> _What you will do_
Please return the passage of the column on Ahmaud Arbery's killing between "Part of the" and "should be fired.", inclusive, copied word for word.

> _Extract_
By Vernon A. Williams

Some people are fighting mad. Some feel like giving up. Everyone demands an explanation though no one is convinced mere words will suffice.

With the brutal American lust for targeting African Americans, it’s hard to fathom how the most recent inhumanity can be any worse than those that came before. And yet, somehow, this one seems so much more egregious.

Or maybe it’s the cumulative pain of so many slaughters of Black Americans captured on video and the haunting thought of how many more escaped the camera lens.

Nothing simmers quite like the heat of rage. Incalculable anger is the state of the nation in the wake of the cold-blooded murder of 25-year-old Georgia jogger Ahmaud Arbery. The savage killing captured the attention of Atlanta Mayor Keisha Lance Bottoms who vented her ire saying, “This was a lynching. It is heartbreaking.”

Part of the frustration is knowing that it took 74 days for an arrest to be made, even though law enforcement had video evidence of precisely what was done and who did it; the quintessential justice delay is justice denied.

Police handling of the senseless crime was inappropriate from the jump. Instead of the truth, which they knew fully, officers of the law opted to concoct a lie about Ahmaud being shot by a homeowner while trying to burglarize a house.

Who knows where the botched cover-up may have gone had it not been for the video?

Two district attorney officials removed themselves from the case because of their past relationship with one of the men arrested, who once worked in that office. They got off too easy. Their job is to mete out justice – whether or not friends are involved. They failed to fulfill their oath as law men and should be fired.

Any officer involved with developing, writing, approving or knowing about the false police report needs his badge taken away too. Falsifying a report is a crime and there is no way the community will ever feel safe relying on criminals to catch criminals.

What is desperately required in this seminal moment is a commitment from all involved to be guided moving forward on this case by one common theme – the quest for justice and truth. The nation must adopt the disposition of El-Hajj Malik Shabazz, aka Malcolm X, who in simple profundity summed:

“I am for truth, no matter who tells it. I’m for justice, no matter who it is for or against. I’m a human being, first and foremost, and as such I’m for whoever and whatever benefits humanity as a whole.”

America is obliged to respect our community. It is not a right that we seek as part of legislation or concession of government. It is not even a courtesy that we demand from people we know enjoy their role as oppressors. It is a non-negotiable condition for peace.

Black people will not emerge from this pandemic willing to return to business as usual. It is enough to deal with the glaring disparity in how African Americans are suffering compared to others. More Blacks are diagnosed positive. More are dying from COVID-19.

There is a certain inexplicable strength and next-level sense of resolve born of adversity. It is that thinking that whatever doesn’t kill you only makes you stronger.

> _Excerpted data_
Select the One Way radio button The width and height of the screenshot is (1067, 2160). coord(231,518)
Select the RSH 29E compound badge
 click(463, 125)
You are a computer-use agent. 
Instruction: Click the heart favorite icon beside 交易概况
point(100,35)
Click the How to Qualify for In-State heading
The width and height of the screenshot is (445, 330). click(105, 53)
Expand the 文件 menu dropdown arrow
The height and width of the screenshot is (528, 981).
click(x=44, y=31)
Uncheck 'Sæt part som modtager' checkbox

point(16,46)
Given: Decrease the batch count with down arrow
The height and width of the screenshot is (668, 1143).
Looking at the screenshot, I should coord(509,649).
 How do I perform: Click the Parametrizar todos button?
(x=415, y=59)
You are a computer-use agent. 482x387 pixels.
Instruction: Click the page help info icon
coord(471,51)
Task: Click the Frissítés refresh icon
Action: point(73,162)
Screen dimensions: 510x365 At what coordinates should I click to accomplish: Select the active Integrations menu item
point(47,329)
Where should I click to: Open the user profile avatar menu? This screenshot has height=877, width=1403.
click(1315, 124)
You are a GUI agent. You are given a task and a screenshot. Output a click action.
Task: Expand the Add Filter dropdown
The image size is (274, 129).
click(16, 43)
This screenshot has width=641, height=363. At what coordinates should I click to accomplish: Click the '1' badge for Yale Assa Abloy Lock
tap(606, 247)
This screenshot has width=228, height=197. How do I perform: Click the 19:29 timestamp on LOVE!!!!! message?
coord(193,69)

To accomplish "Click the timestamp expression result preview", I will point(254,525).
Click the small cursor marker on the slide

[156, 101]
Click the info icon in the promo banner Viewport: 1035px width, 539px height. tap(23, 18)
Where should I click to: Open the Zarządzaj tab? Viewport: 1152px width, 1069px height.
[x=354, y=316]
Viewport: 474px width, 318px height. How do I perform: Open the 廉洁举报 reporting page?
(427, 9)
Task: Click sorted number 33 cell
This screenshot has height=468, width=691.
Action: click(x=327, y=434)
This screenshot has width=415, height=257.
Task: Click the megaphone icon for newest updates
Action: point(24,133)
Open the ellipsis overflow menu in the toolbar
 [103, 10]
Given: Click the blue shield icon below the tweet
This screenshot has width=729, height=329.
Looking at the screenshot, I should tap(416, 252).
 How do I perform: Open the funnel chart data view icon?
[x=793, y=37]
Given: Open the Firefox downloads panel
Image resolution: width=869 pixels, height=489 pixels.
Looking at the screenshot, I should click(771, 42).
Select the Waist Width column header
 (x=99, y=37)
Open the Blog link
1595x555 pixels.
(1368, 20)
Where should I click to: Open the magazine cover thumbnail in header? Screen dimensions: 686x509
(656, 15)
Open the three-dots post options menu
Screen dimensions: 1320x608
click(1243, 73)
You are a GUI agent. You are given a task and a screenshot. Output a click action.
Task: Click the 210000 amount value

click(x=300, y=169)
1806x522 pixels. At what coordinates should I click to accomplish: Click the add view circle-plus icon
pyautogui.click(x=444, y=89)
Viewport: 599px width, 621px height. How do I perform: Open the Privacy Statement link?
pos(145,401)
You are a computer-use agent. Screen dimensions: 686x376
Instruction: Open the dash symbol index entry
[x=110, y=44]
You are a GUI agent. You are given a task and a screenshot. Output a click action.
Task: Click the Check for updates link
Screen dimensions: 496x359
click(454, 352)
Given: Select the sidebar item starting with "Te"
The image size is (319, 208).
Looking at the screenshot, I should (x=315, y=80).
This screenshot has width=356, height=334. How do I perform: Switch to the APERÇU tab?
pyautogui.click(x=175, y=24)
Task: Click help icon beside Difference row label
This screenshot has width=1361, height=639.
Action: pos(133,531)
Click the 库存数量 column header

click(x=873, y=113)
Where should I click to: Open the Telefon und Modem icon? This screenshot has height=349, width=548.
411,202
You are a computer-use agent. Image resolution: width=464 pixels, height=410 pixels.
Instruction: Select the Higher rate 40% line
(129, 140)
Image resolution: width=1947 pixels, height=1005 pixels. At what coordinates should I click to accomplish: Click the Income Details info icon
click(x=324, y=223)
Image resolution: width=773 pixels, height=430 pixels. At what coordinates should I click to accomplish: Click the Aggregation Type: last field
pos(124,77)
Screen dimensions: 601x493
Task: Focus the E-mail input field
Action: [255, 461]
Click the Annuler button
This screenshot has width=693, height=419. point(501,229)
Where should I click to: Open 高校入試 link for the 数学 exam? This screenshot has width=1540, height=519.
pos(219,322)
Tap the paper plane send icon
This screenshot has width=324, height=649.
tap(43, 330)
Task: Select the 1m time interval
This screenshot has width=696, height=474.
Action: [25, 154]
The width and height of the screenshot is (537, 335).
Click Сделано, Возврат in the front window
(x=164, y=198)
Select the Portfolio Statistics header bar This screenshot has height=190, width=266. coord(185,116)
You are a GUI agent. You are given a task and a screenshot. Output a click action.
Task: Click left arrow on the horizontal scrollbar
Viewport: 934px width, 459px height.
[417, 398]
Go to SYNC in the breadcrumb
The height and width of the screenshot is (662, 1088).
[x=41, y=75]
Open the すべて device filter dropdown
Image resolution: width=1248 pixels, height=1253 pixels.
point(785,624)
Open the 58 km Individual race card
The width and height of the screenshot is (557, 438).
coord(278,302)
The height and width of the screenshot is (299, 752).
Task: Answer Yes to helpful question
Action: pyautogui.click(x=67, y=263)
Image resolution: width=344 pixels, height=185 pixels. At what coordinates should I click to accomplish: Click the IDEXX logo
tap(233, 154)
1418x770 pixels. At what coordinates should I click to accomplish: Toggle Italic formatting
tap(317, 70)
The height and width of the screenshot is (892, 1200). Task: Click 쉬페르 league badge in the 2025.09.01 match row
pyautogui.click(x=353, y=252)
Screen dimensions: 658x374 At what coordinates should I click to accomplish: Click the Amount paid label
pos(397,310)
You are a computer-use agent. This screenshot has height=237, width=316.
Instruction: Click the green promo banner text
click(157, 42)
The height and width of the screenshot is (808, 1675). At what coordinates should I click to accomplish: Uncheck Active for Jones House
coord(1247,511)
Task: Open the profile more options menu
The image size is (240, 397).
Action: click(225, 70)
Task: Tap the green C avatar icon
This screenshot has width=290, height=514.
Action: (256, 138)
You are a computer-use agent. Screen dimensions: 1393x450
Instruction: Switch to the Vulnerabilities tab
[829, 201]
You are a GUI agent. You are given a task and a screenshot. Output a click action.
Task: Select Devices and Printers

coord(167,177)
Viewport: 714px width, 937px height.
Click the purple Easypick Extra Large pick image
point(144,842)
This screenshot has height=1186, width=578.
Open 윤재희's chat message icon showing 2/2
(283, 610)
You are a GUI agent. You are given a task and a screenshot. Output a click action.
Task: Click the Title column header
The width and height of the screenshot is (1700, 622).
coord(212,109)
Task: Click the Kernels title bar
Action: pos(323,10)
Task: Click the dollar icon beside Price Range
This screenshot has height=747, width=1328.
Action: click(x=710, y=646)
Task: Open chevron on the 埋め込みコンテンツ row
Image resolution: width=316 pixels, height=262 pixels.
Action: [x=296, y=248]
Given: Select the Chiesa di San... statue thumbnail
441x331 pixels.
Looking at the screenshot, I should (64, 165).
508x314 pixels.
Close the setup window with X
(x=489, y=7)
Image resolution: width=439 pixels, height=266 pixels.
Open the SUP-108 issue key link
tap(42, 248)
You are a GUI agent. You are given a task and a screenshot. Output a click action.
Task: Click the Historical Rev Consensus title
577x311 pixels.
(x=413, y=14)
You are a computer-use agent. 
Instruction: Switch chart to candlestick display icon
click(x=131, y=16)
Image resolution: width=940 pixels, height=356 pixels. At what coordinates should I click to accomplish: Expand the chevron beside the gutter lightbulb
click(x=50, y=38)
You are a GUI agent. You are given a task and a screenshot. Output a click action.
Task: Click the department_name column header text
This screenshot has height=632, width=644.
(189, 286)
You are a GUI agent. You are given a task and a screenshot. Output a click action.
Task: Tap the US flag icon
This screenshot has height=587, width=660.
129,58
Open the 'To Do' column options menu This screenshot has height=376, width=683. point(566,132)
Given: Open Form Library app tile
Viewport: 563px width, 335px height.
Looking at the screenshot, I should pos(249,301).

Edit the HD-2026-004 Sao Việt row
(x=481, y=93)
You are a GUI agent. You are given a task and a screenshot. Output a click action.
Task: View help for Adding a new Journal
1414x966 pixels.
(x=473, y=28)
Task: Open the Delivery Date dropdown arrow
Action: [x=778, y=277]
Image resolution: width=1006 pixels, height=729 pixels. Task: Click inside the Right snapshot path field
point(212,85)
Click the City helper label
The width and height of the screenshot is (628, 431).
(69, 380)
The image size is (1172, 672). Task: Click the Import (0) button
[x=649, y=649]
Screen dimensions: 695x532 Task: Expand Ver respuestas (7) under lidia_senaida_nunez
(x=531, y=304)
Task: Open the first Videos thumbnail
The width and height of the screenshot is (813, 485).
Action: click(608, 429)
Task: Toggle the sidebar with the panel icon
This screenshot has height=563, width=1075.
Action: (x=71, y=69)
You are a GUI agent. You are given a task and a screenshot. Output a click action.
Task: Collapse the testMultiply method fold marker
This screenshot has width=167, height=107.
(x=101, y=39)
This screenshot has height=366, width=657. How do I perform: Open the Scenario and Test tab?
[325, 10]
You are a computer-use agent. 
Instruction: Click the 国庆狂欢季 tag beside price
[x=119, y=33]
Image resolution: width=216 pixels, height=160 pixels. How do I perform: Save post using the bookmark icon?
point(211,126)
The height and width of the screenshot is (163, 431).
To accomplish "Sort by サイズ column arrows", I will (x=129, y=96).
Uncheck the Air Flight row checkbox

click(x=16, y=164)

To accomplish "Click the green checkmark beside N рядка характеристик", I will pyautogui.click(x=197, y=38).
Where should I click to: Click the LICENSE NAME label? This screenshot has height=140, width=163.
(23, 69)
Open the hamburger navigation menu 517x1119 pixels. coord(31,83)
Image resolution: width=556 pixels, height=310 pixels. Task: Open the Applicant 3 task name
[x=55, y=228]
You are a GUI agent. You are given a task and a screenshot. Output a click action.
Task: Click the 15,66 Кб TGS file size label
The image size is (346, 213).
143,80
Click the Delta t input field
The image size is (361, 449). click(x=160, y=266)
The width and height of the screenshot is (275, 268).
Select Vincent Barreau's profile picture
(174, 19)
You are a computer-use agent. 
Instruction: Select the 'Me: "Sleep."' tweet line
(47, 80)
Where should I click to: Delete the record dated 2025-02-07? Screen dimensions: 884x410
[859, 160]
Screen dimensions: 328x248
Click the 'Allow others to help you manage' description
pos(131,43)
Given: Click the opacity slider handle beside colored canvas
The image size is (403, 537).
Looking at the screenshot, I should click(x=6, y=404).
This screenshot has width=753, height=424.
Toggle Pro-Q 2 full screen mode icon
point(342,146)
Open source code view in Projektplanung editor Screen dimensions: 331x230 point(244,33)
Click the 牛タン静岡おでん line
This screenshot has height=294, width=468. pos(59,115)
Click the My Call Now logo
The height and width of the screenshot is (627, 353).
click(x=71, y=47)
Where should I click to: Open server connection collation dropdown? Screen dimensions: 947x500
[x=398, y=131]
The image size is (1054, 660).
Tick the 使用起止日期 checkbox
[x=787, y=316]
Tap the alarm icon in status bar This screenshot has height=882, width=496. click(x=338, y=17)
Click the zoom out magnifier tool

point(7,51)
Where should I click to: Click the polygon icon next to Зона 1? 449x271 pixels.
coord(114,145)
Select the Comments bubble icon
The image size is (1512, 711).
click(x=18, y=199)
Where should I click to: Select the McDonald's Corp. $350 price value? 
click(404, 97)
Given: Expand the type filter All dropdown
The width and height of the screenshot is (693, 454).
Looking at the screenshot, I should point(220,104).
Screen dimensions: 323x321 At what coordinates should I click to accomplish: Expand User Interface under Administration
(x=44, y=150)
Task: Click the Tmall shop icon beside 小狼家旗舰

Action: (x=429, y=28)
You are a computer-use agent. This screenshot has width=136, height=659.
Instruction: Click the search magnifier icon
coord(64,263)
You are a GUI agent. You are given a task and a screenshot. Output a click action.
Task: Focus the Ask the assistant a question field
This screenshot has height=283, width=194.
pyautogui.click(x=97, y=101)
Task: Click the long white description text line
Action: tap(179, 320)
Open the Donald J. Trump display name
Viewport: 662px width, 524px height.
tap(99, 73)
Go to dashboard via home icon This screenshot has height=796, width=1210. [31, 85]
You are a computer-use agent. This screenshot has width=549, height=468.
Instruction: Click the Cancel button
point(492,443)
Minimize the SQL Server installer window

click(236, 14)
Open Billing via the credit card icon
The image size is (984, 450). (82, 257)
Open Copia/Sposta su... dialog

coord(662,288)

> _Final answer_
Part of the frustration is knowing that it took 74 days for an arrest to be made, even though law enforcement had video evidence of precisely what was done and who did it; the quintessential justice delay is justice denied.

Police handling of the senseless crime was inappropriate from the jump. Instead of the truth, which they knew fully, officers of the law opted to concoct a lie about Ahmaud being shot by a homeowner while trying to burglarize a house.

Who knows where the botched cover-up may have gone had it not been for the video?

Two district attorney officials removed themselves from the case because of their past relationship with one of the men arrested, who once worked in that office. They got off too easy. Their job is to mete out justice – whether or not friends are involved. They failed to fulfill their oath as law men and should be fired.